The story speeds past this tiny moment, but it gave me pause. It’s a kind of listening I’ve been thinking about a lot recently. One way to describe it is “suppressive listening.”
It’s the kind of listening that lends an empathetic ear. The listener does it all by the book, providing a comfortable setting and full focus, giving the speaker a chance to really be heard. It feels good to say what happened or what is needed, and not be judged or face retribution. There’s value in that kind of listening.
And then, the response: “I’m willing to take this up further. Here’s how I see it playing out.” “This is important, but we are playing a long game and this may not be the time.” “Do you really want to do that?”

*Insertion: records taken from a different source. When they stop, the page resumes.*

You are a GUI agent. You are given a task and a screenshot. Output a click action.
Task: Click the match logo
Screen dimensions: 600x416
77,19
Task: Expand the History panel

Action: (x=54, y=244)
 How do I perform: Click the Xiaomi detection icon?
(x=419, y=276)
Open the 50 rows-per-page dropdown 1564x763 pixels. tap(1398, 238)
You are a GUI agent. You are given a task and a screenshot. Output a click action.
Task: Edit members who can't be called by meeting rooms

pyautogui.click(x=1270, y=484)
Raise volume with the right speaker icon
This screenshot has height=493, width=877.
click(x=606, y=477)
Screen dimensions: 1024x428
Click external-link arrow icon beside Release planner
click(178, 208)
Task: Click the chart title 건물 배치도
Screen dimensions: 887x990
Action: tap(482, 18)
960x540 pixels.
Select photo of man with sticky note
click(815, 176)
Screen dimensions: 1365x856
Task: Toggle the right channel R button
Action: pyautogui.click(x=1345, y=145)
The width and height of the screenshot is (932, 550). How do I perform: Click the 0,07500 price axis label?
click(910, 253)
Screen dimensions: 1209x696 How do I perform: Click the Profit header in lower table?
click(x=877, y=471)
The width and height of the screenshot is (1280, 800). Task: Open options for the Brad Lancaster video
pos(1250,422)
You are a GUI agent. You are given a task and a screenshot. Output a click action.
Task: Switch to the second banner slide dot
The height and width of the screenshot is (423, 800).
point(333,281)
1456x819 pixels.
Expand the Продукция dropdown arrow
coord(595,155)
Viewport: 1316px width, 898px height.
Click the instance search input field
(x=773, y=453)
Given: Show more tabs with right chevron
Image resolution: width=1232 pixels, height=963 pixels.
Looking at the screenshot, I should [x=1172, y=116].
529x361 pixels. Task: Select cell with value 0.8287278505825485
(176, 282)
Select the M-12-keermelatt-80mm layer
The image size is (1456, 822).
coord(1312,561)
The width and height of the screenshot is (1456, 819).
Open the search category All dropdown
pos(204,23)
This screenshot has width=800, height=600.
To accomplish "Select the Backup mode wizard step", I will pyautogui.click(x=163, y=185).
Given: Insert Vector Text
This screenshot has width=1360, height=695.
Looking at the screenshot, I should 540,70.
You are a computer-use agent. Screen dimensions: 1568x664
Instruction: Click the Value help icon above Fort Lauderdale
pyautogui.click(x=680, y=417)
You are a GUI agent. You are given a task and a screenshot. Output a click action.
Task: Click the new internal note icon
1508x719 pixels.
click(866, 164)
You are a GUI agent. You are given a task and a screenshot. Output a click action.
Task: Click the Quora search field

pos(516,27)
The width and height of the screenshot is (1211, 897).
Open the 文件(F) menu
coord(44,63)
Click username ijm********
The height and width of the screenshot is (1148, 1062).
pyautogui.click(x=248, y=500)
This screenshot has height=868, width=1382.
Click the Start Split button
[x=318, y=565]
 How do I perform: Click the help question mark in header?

It’s phrased with empathy, and the listener may in fact experience empathy: “I want this whole system to change too—I wish we could tear it down. But I don’t want to make things worse right now either.”
The result of suppressive listening is that advocacy is suppressed. Complaints are suppressed. Listening provides an outlet for whoever is in need, but the listener also acts as a gatekeeper wielding (and preserving) power and discretion. Some ideas are never shared; some needs are never known. Some secrets are kept. Some become “open secrets.”
One message of Darktown is that mysteries may be neatly solved, but power does not let go, and institutions hold on to it by whatever means necessary. The white power structure of the 1940s responded to Black Americans’ attempts to vote—as well as simply to be seen in uniform marching as a U.S. veteran—with violence. There are some moments of connection in the book, but they are forged by action and by shared risk, not by talk alone, nor by listening. The conversations that restore and replenish are not the ones from activist to congressman or from black cop to white ally. A moment of quiet listening is shared between a mother and her adult son, telling him she sees his struggle and knows he is making a difference. She doesn’t hold the keys to what is possible, only what her son needs in that moment.
Jennifer,
Great observation! We are always told to sit down, shut up and things will improve. I have heard it said that power is never willingly shared. It has to be taken/forced.
Thanks for your comment, Nancy. I was drawn to your use of the phrase “sit down and shut up.” Let’s not forget the more passive-aggressive “stay in your lane.” These cliches can be shorthand tools for managing/suppressing voices seeking change.
Terrific review! I’m looking forward to reading this.